A los actores políticos y personajes públicos se debe exigir que respondan con argumentos a los cuestionamientos o acusaciones que se formulen por sus acciones u omisiones, indistintamente de su condición. No podemos tolerar que su única respuesta sea la victimización.

Ricardo Flores es abogado.

5 Comments

  1. Cuando se sienten descubiertos en sus maniobras corruptas, por lo general los representantes políticos, recurren a la santidad y a la victimización. Esta forma de actuación se fundó con el ejército de correistas y su robos, todas las sentencias que han recibido las transforman en persecución, cuando todos ellos son presas de sus propias fechorías. Los ecuatorianos nos preguntamos como es que la Ley no tiene forma de condenarlos porque los actos que cometen no fueron enunciados en los articulados, o es que cada vez sus maniobras son tan exclusivas, y no calzan para ser sentenciados y hace falta una reformatoria de la Ley y se vuelve a poner en manos de la asamblea viciada de todo, hasta de tener asambleistas que pregonan a grito pelado con microfono en mano que se robe bien.

  2. Así resulta !!!!! Ahora en el país , cualquier persona que comete tropelías y debe responder por estas , no encuentra mejor argumento que la victimización . Este lloriqueo debe terminar y los responsables de cometer ilegalidades deben ser sometidos a la justicia .

  3. Estos politiqueros deben aprender a ser honestos, cualquier persona con atributos éticos puede triunfar sin victimizarse.

  4. La victimización es un recurso pobre y miserable por donde se vea. Tiene la pretensión de elevar a opinión una narrativa que es sencillamente estúpida con el fin de librarse de la incomodidad que produce la convocatoria a la razón. La victimización es parte de la perversa infantilización de la sociedad que resalta principalmente los derechos y el supuesto estado de indefensión que tendría una persona o un grupo por su condición natural (mujer, indígena, etc.). Coincido, cero tolerancia con la estulticia.
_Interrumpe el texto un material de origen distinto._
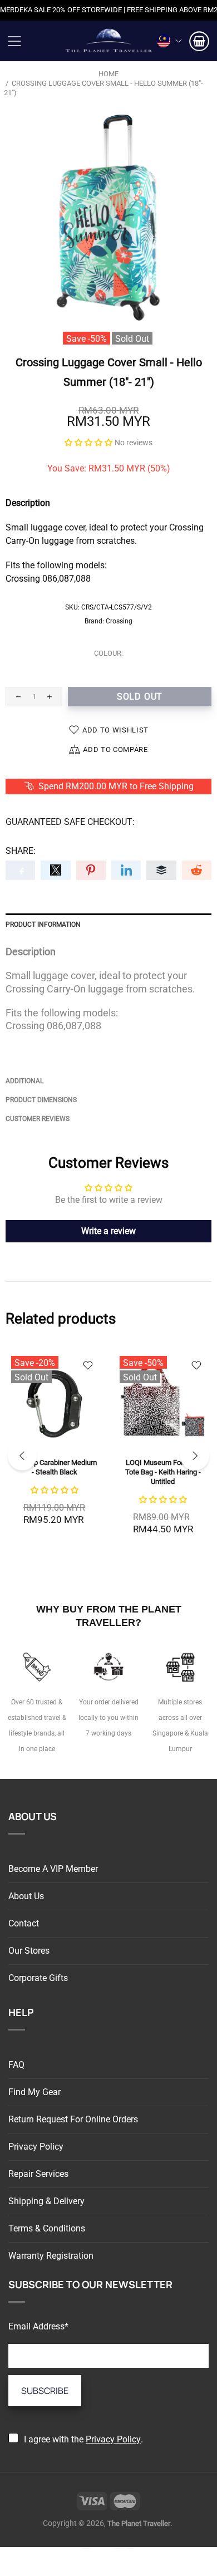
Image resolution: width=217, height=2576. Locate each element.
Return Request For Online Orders (73, 2119)
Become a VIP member (53, 1869)
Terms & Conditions (46, 2228)
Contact (23, 1923)
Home (108, 74)
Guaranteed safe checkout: (70, 822)
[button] (88, 442)
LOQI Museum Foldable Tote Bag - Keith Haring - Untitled (163, 1472)
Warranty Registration (50, 2255)
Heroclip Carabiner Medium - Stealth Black (54, 1467)
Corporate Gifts (38, 1978)
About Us (26, 1896)
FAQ (16, 2064)
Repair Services (38, 2174)
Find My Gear (34, 2092)
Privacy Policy (35, 2146)
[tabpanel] (54, 1446)
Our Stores (29, 1950)
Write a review (108, 1231)
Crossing (119, 621)
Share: (21, 850)
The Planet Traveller (108, 41)
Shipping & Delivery (46, 2201)
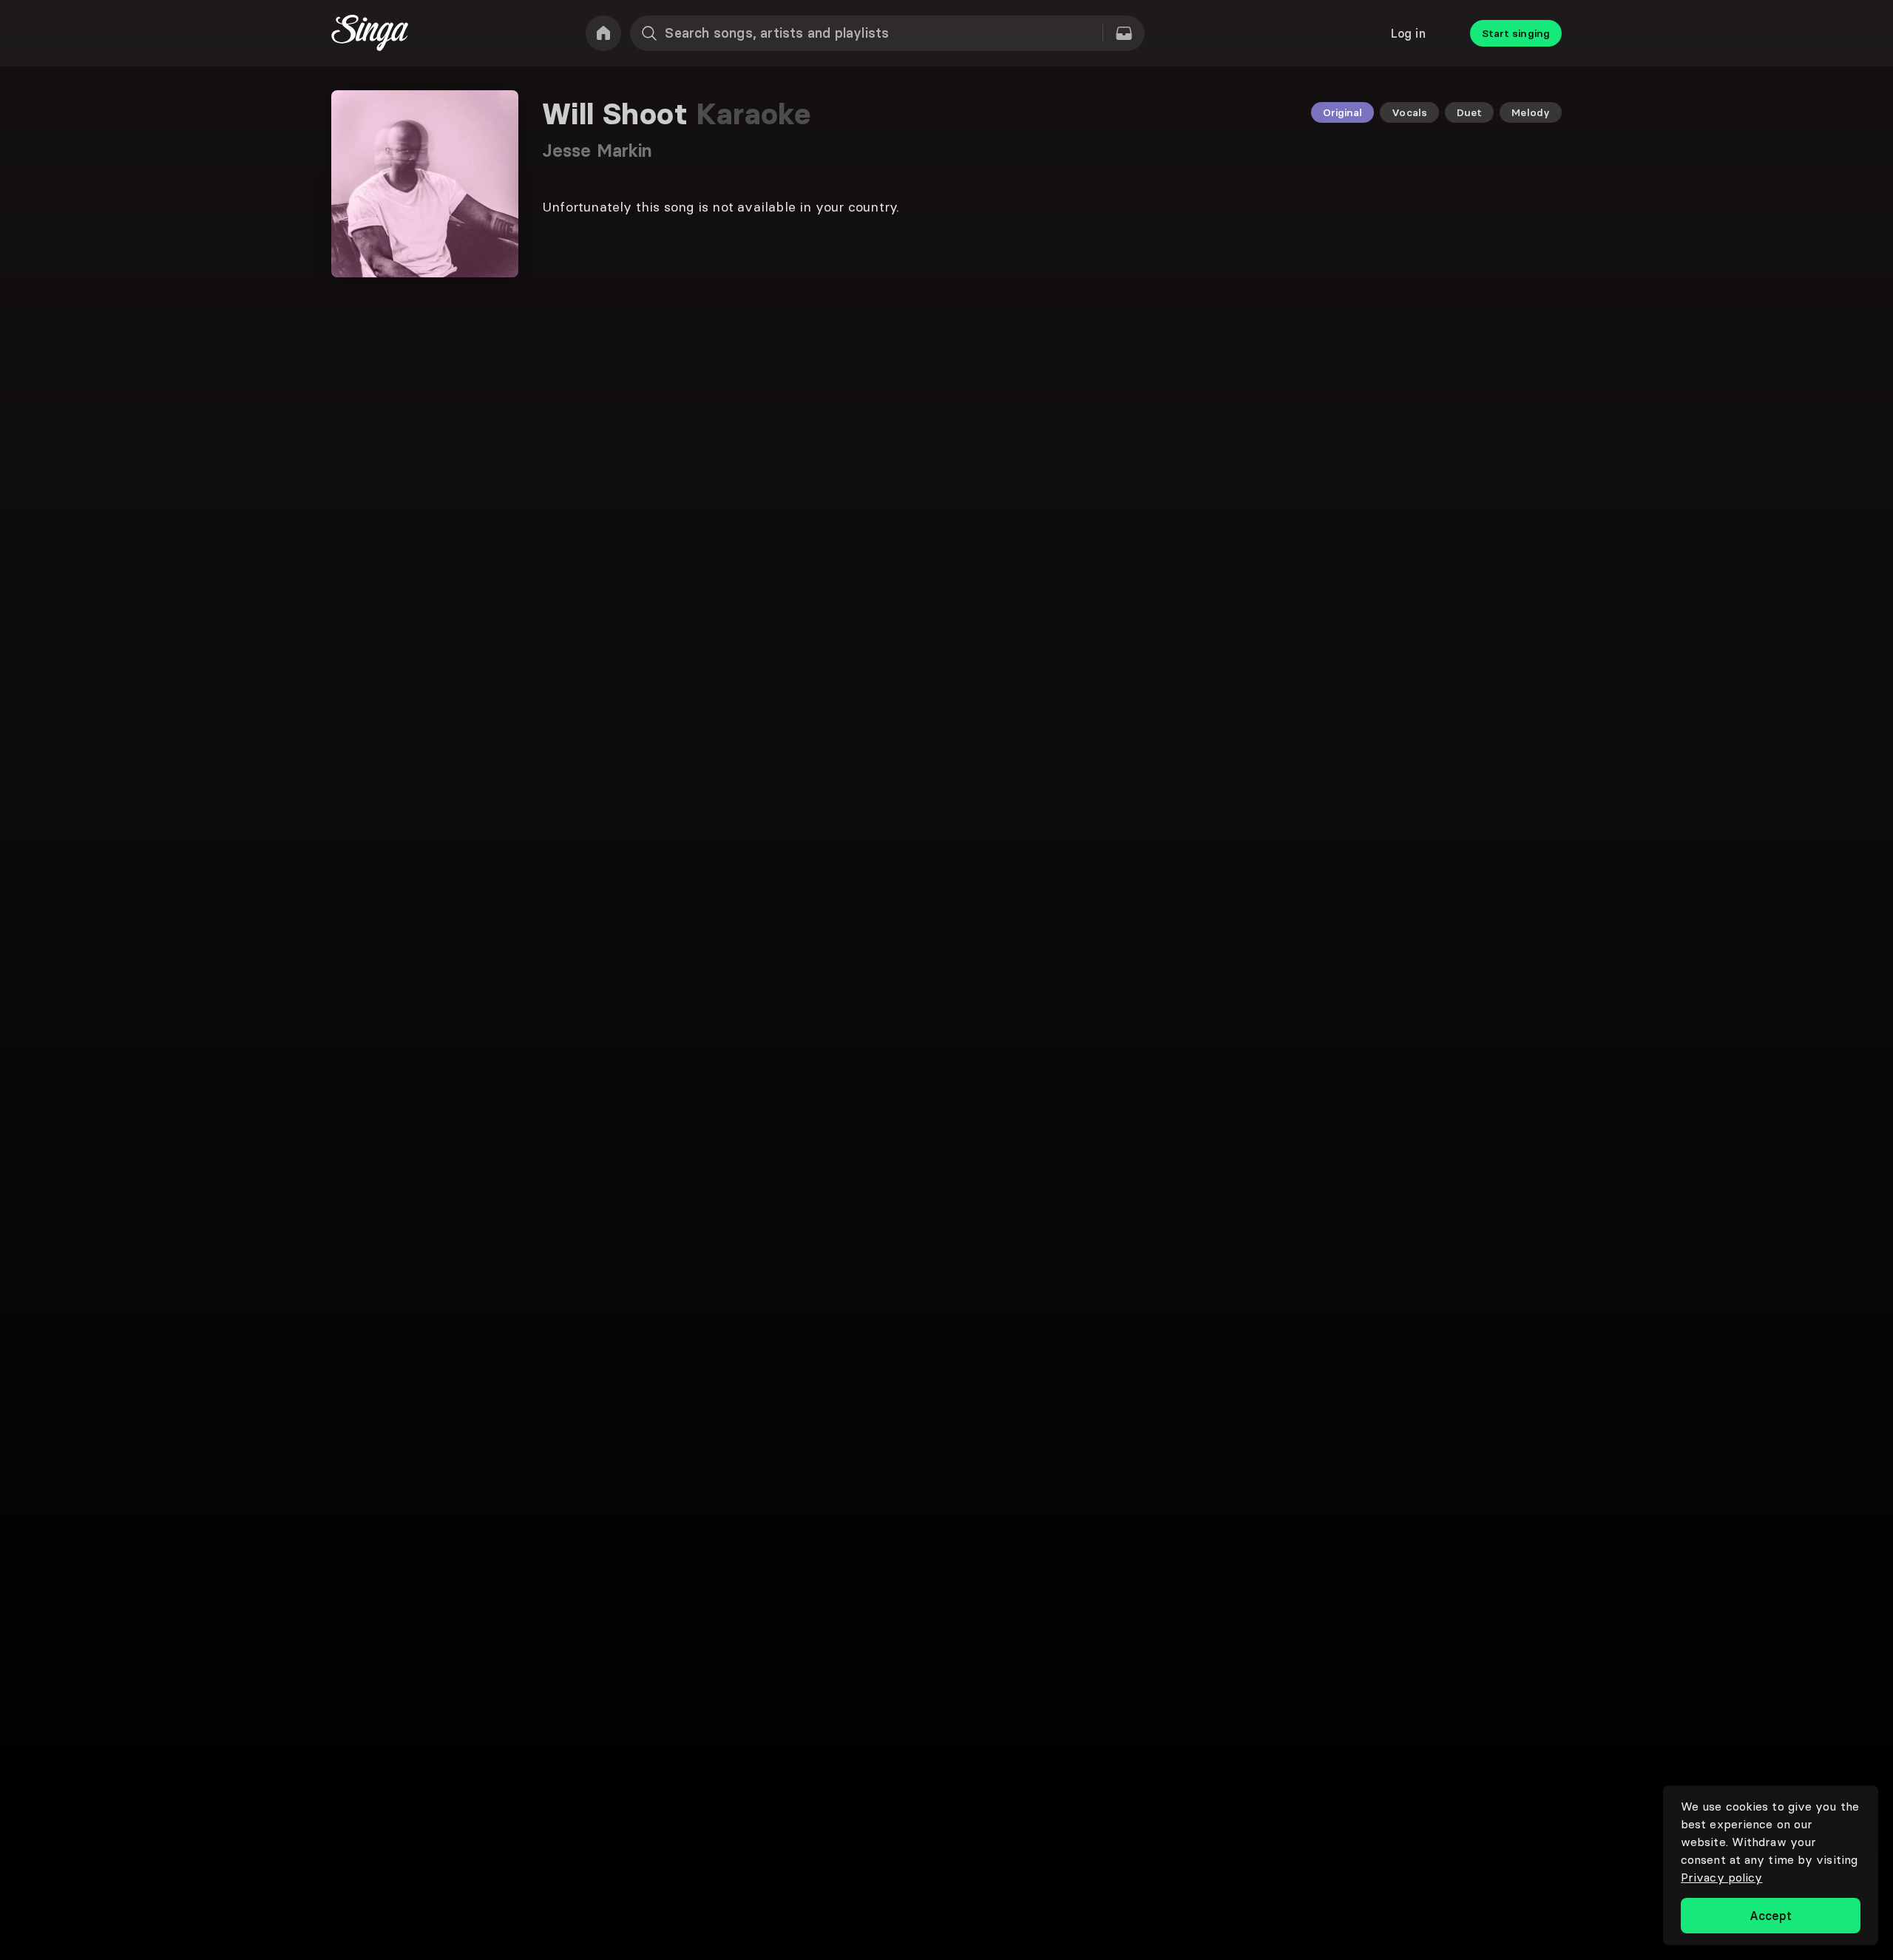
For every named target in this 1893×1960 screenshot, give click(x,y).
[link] (603, 33)
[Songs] (1124, 33)
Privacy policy (1721, 1877)
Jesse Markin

  5. Ser mujer, indígena, gay, negro y entre otras cosas que no me acuerdo se está volviendo un negocio político muy rentable. Algunas serán mujeres según su narrativa victimista pero tienen buen trabajo y ahorros, tienen puestos altos en el estado o tienen la bendición estudios en las mejores universidades. Lo mismo con el resto. La igualdad tiene sentido mientras eso les permita trabajar en una oficina con aire acondicionado por no más de 8 horas y con buen sueldo pagado de todos los ecuatorianos. Y como se ha visto, también esto de ser mujer o lo que sea no es más que una estrategia de manipulación para salir impunes si son sujetos a control o tienen que dar respuestas a sus gestiones por corrupción o apología al delito como en este caso. Ya es el colmo de la inmoralidad política aprovecharse de la gente con dificultades para beneficio propio. Luego estos «roben bien» son vendidos como ejemplo de nada por sus genitales. Lo que merecen es salir del puesto que sus votantes les regalaron.